--- WHAT THE TASK ASKS ---
Please reproduce, word for word, the lines of the material starting with the line that contains "has width=1366, height=722." and continuing through the last line of the material, including both of those lines.

Item position entries:
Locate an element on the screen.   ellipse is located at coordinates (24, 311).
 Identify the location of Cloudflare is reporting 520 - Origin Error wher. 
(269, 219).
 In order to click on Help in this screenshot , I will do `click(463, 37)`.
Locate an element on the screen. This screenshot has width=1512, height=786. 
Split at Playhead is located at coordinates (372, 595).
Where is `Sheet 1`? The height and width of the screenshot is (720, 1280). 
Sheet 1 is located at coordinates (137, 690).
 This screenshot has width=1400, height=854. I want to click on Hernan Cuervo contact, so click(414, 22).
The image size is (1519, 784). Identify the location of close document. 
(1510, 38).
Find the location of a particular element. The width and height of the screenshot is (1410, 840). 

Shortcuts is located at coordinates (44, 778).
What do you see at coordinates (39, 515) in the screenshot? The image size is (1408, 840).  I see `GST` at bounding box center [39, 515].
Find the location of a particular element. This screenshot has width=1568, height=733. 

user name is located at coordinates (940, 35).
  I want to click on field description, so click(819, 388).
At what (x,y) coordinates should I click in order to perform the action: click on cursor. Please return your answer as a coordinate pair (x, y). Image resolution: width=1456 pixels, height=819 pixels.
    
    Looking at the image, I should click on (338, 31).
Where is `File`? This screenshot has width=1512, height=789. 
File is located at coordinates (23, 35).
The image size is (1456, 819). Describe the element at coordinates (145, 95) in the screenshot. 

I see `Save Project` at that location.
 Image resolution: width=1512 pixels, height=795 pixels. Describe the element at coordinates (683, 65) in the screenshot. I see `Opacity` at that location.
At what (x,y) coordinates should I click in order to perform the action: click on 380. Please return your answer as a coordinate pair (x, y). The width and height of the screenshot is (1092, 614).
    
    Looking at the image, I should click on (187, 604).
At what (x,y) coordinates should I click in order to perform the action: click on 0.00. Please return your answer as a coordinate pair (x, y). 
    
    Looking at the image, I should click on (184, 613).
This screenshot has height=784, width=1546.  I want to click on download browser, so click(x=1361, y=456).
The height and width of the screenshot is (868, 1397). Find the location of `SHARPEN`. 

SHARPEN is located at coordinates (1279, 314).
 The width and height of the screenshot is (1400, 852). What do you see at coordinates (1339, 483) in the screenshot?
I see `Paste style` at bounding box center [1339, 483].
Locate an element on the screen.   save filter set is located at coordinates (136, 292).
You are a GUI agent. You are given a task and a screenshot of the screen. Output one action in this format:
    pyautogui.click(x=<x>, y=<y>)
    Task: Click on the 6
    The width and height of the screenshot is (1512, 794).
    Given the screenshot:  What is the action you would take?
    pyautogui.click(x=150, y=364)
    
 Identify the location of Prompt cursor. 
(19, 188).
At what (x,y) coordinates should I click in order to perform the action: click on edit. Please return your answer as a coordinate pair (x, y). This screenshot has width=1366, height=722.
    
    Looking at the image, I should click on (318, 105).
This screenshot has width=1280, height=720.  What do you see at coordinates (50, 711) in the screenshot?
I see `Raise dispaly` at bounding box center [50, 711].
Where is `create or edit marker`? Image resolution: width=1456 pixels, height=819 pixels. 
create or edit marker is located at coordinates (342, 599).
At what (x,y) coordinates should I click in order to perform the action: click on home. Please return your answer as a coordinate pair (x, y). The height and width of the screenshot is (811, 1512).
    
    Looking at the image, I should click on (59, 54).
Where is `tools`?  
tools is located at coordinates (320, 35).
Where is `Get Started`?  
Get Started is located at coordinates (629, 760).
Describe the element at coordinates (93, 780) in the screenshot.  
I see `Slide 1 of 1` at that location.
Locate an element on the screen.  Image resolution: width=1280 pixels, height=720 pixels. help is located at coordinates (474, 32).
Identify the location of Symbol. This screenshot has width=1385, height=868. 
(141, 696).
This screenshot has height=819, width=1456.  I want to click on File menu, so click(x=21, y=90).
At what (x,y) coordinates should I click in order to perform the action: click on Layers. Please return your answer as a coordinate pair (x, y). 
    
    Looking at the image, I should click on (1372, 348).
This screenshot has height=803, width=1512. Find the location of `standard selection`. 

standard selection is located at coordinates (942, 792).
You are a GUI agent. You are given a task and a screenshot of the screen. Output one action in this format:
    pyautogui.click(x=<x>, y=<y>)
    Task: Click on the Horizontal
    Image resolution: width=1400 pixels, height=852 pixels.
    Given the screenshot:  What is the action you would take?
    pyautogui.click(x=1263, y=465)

--- EXPECTED ANSWER ---
At what (x,y) coordinates should I click in order to perform the action: click on edit. Please return your answer as a coordinate pair (x, y). This screenshot has width=1366, height=722.
    
    Looking at the image, I should click on (318, 105).
This screenshot has width=1280, height=720.  What do you see at coordinates (50, 711) in the screenshot?
I see `Raise dispaly` at bounding box center [50, 711].
Where is `create or edit marker`? Image resolution: width=1456 pixels, height=819 pixels. 
create or edit marker is located at coordinates (342, 599).
At what (x,y) coordinates should I click in order to perform the action: click on home. Please return your answer as a coordinate pair (x, y). The height and width of the screenshot is (811, 1512).
    
    Looking at the image, I should click on (59, 54).
Where is `tools`?  
tools is located at coordinates (320, 35).
Where is `Get Started`?  
Get Started is located at coordinates (629, 760).
Describe the element at coordinates (93, 780) in the screenshot.  
I see `Slide 1 of 1` at that location.
Locate an element on the screen.  Image resolution: width=1280 pixels, height=720 pixels. help is located at coordinates (474, 32).
Identify the location of Symbol. This screenshot has width=1385, height=868. 
(141, 696).
This screenshot has height=819, width=1456.  I want to click on File menu, so click(x=21, y=90).
At what (x,y) coordinates should I click in order to perform the action: click on Layers. Please return your answer as a coordinate pair (x, y). 
    
    Looking at the image, I should click on (1372, 348).
This screenshot has height=803, width=1512. Find the location of `standard selection`. 

standard selection is located at coordinates (942, 792).
You are a GUI agent. You are given a task and a screenshot of the screen. Output one action in this format:
    pyautogui.click(x=<x>, y=<y>)
    Task: Click on the Horizontal
    Image resolution: width=1400 pixels, height=852 pixels.
    Given the screenshot:  What is the action you would take?
    pyautogui.click(x=1263, y=465)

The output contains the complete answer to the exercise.